The bank refused reimbursement, arguing that Mr. [J] had committed gross negligence (negligence grave).
The bank contended that the client had himself enabled the fraud by communicating confidential codes (including those allowing the validation of adding a beneficiary and the transfer) after responding to an email presenting anomalies.
The Court of Cassation Reaffirms the Primacy of Strong Authentication
The Court of Cassation rejects the bank’s appeal and orders it to reimburse the fraudulent transactions. Why such rigor, even in the face of serious fault by the client?
The central question is not whether the client was negligent – it is acknowledged that he was grossly so. The real question is whether the payment service provider fulfilled its obligation to require strong authentication.
Article L. 133-19, V of the Monetary and Financial Code provides that “Except in the case of fraudulent conduct on his part, the payer shall not bear any financial consequences if the unauthorized payment transaction was carried out without the payer’s payment service provider requiring strong authentication of the payer.”
In other words, the burden of proof lies with the provider. The bank must be able to prove that it actually applied and required strong authentication during the contested payment transaction.
The ruling explicitly notes that, although Mr. [J] committed gross negligence by communicating confidential data after responding to an email presenting flagrant anomalies, the bank failed to prove that it had required the activation of strong authentication.

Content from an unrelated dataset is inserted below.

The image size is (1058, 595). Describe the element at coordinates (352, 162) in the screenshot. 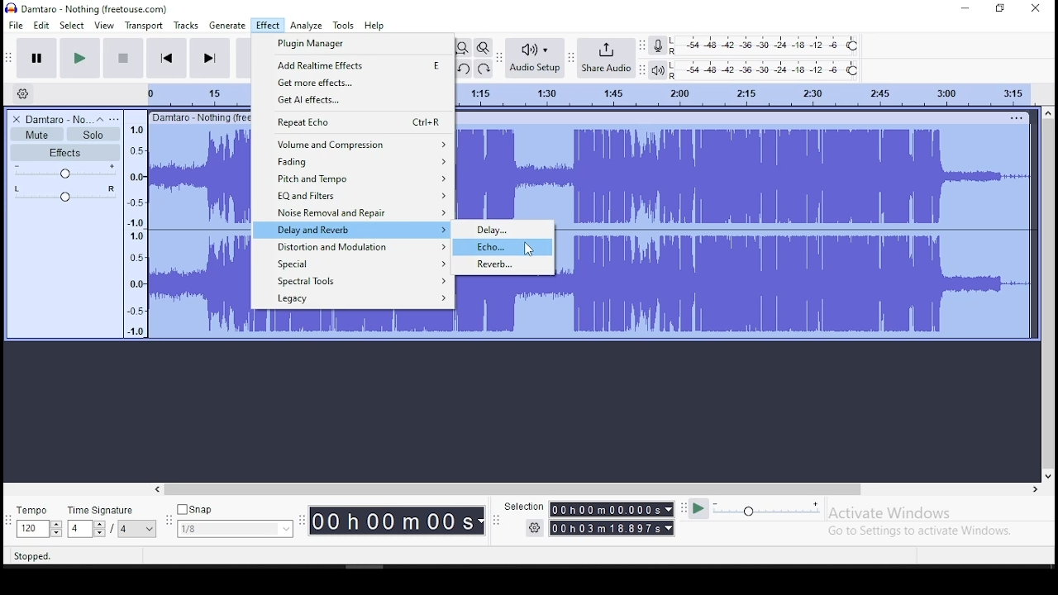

The court correctly deduced that, in the absence of the bank proving compliance with its legal obligation to require strong authentication, the payer’s gross negligence is not such as to exempt it from the obligation to reimburse.
In clear terms, the a contrario interpretation of Article L. 133-19, V of the CMF is validated: the client’s gross negligence, even if established, is not sufficient if the bank fails to prove the implementation of strong authentication at the time of the transaction. In other words, the client’s fault becomes secondary as long as the bank does not provide proof that it applied the level of security required by law. Strong authentication thus constitutes the prerequisite and indispensable condition enabling the banking institution to exclude its liability; failing this, the bank remains obliged to reimburse the fraudulently debited sums, even if the client’s behavior facilitated the fraud.
Consequently, the bank was ordered to reimburse Mr. [J] and to pay him 3,000 euros under Article 700 of the Code of Civil Procedure.